Officials ordered army personnel on leave to report for duty and moved troops from Pakistan's border with Afghanistan and adjacent tribal areas, where they had been deployed to counter the Taliban and al-Qaeda insurgency.
Some media reports suggested that as many as 20,000 Pakistani troops were redeployed. But a senior Pakistani security official, speaking on the condition of anonymity, said that the moves involved no more than 5,000 troops.
"We are taking the minimum required defensive steps for our security in the face of Indian troops' escalation at the border," he said. "Reports of heavy redeployment of Pakistani forces are false."
Pakistan and India, both nuclear-armed nations, have traded angry statements since India accused "elements" in Pakistan of planning the siege in Mumbai last month that left at least 170 people dead, including six Americans. Indian officials say the banned Pakistan-based group Lashkar-i-Taiba carried out the attacks and have demanded that Pakistan do more to stamp out such groups. Pakistan has denied any government role in the attacks.
In New Delhi, government officials met to discuss Pakistan's reported troop buildup.
Foreign Minister Pranab Mukherjee warned Pakistan against diverting its attention from fighting terrorism and called on its leaders to "bring to book the perpetrators of [the] Mumbai terrorist attack."
"We would expect instead of raising war hysteria, they will address this problem," he said.
Indian Prime Minister Manmohan Singh met with the chiefs of the army, navy and air force and later with his government colleagues to discuss security preparedness. The government also warned Indians against traveling to Pakistan.

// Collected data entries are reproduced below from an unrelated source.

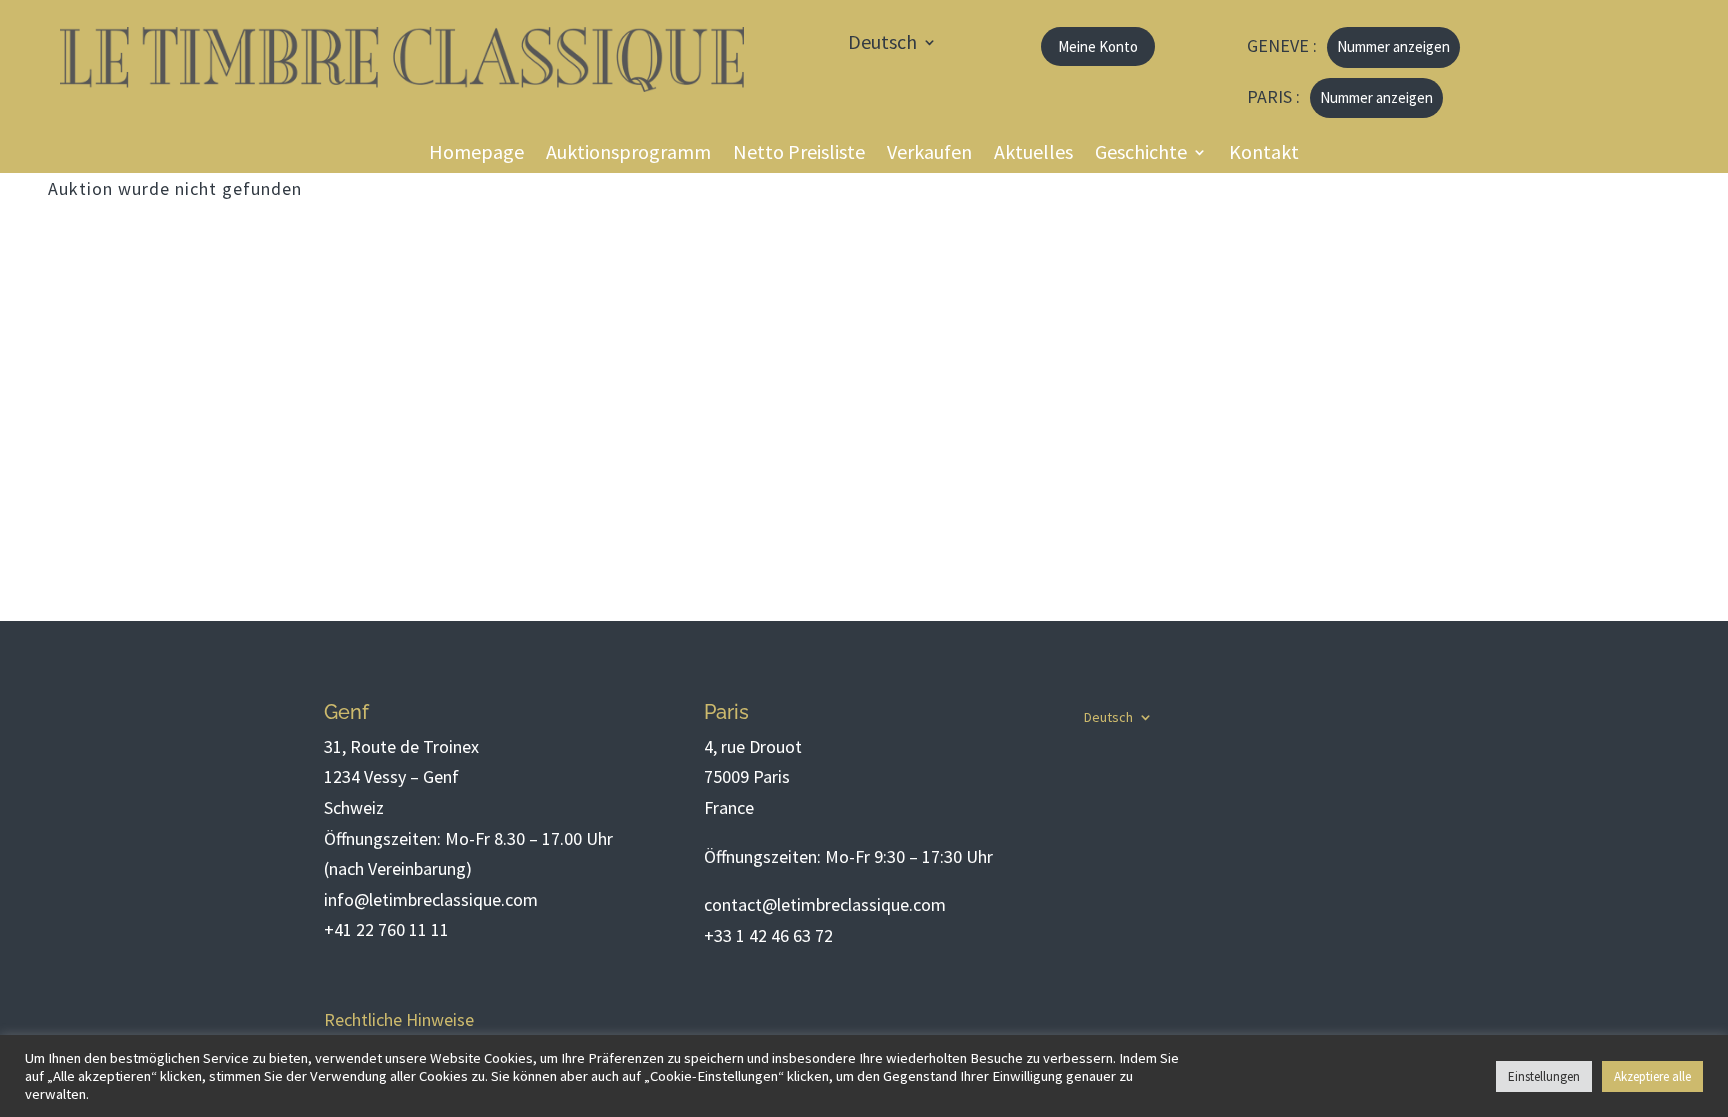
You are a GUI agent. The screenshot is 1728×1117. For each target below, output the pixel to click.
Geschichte (1141, 154)
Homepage (476, 154)
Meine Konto (1098, 46)
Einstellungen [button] (1544, 1076)
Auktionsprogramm (628, 154)
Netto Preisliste (799, 154)
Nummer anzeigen (1393, 46)
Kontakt (1264, 154)
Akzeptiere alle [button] (1652, 1076)
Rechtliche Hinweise (399, 1019)
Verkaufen (929, 154)
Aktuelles (1033, 154)
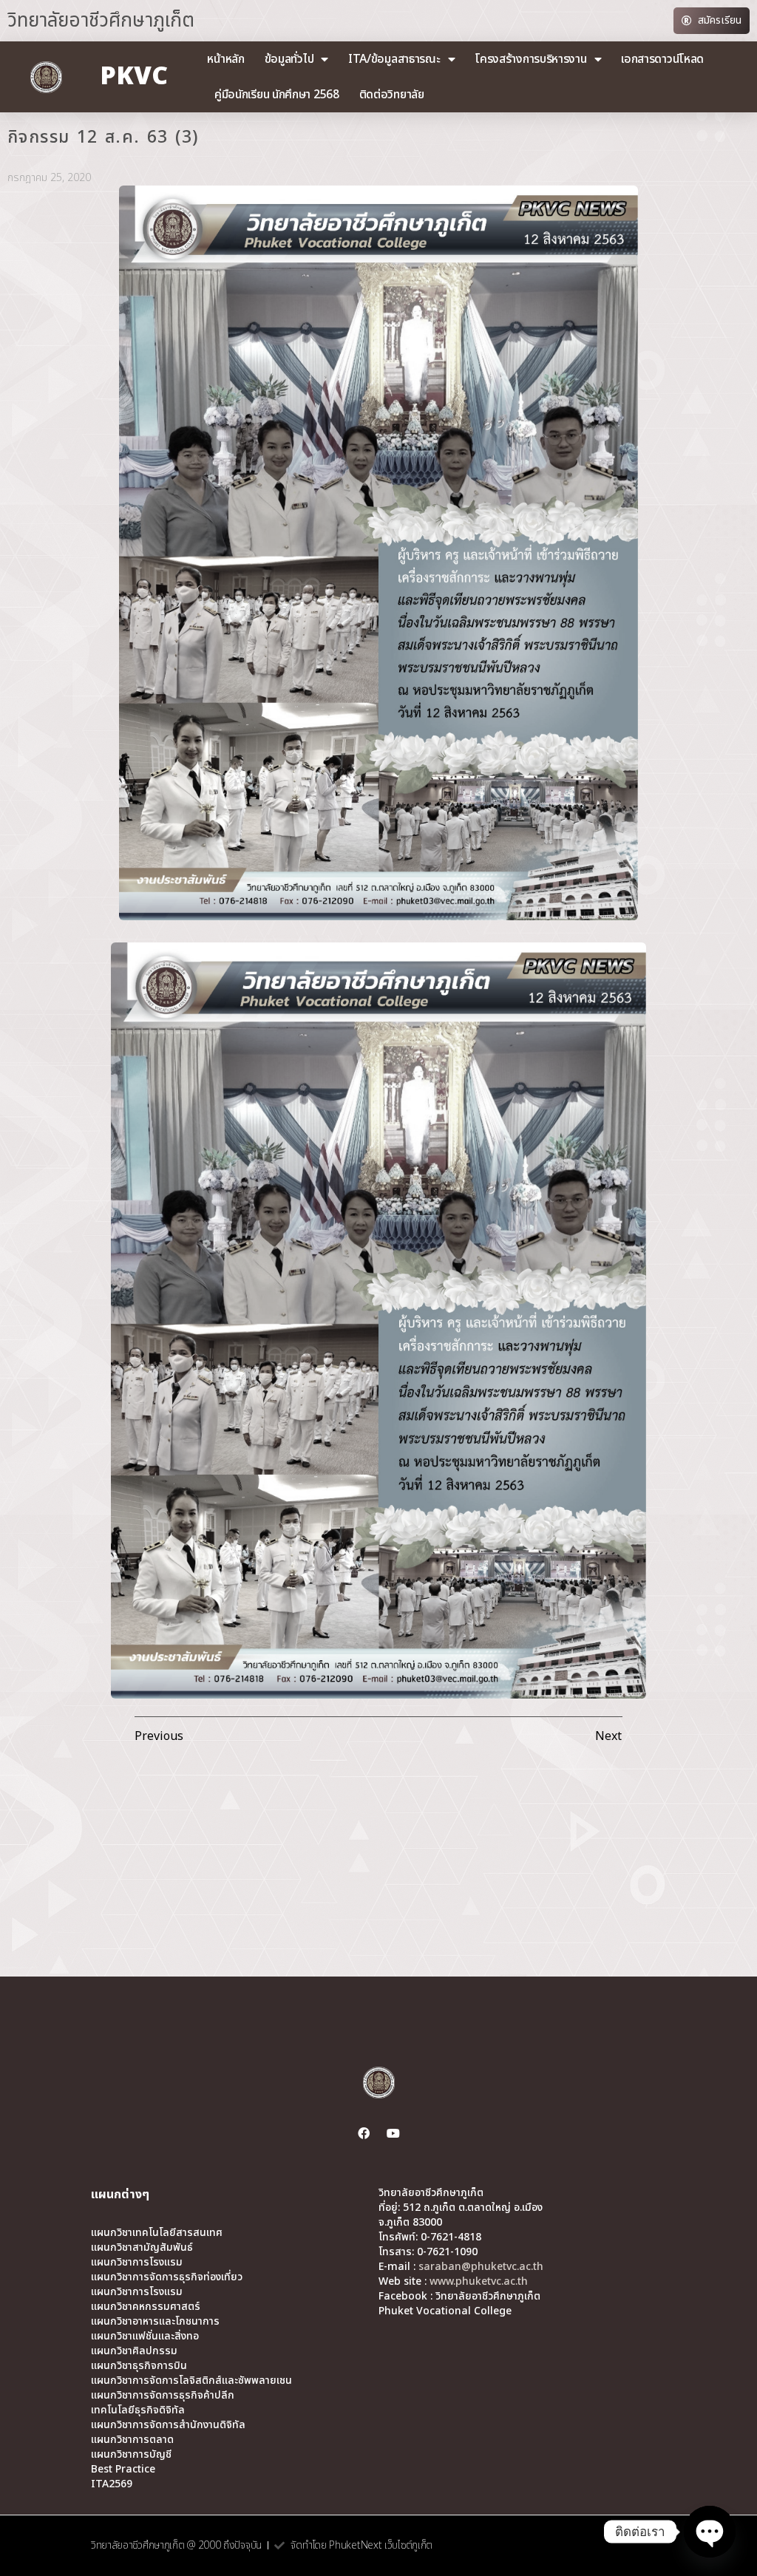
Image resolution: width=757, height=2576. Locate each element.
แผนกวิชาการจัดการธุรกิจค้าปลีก (162, 2395)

Pakistani Prime Minister Yousaf Raza Gillani said his country would avoid launching a military action but would retaliate with full force if attacked.
"We will not take any action on our own. There will be no aggression from our side," he said.
The United States urged the countries to cooperate in fighting terrorism.
"We hope that both sides will avoid taking steps that will unnecessarily raise tensions during these already tense times," said White House spokesman Gordon Johndroe.
The Pakistani security official said the additional troops were deployed near the cities of Kasur and Sialkot in Punjab province as well as the Line of Control, the de facto border dividing Kashmir, a region that has been claimed by both countries since the bloody partition of the subcontinent in 1947.
The official said the troops were removed from areas where insurgents were inactive because of the snowy winter.
Pakistan's chief military spokesman, Maj. Gen. Athar Abbas, could not be reached for comment on the reports.
Maulvi Omar, a spokesman for the Pakistani Taliban, welcomed the government's decision to withdraw some troops from the tribal areas. "We will not attack the convoys of army withdrawing from tribal areas as it is a good development," he said, adding that the Taliban would help defend Pakistan against any aggression.
In Dera Ismail Khan, a Pakistani city near the tribal area of South Waziristan, residents said they saw dozens of military trucks moving from the frontier area on their way to the Indian border.
"I saw many trucks loaded with Pakistani soldiers moving from Waziristan early Friday morning," said Rahimullah, a shopkeeper in Dera Ismail Khan who was contacted by telephone. He said a soldier told him they were going to the Indian border.
Correspondent Rama Lakshmi in New Delhi contributed to this report.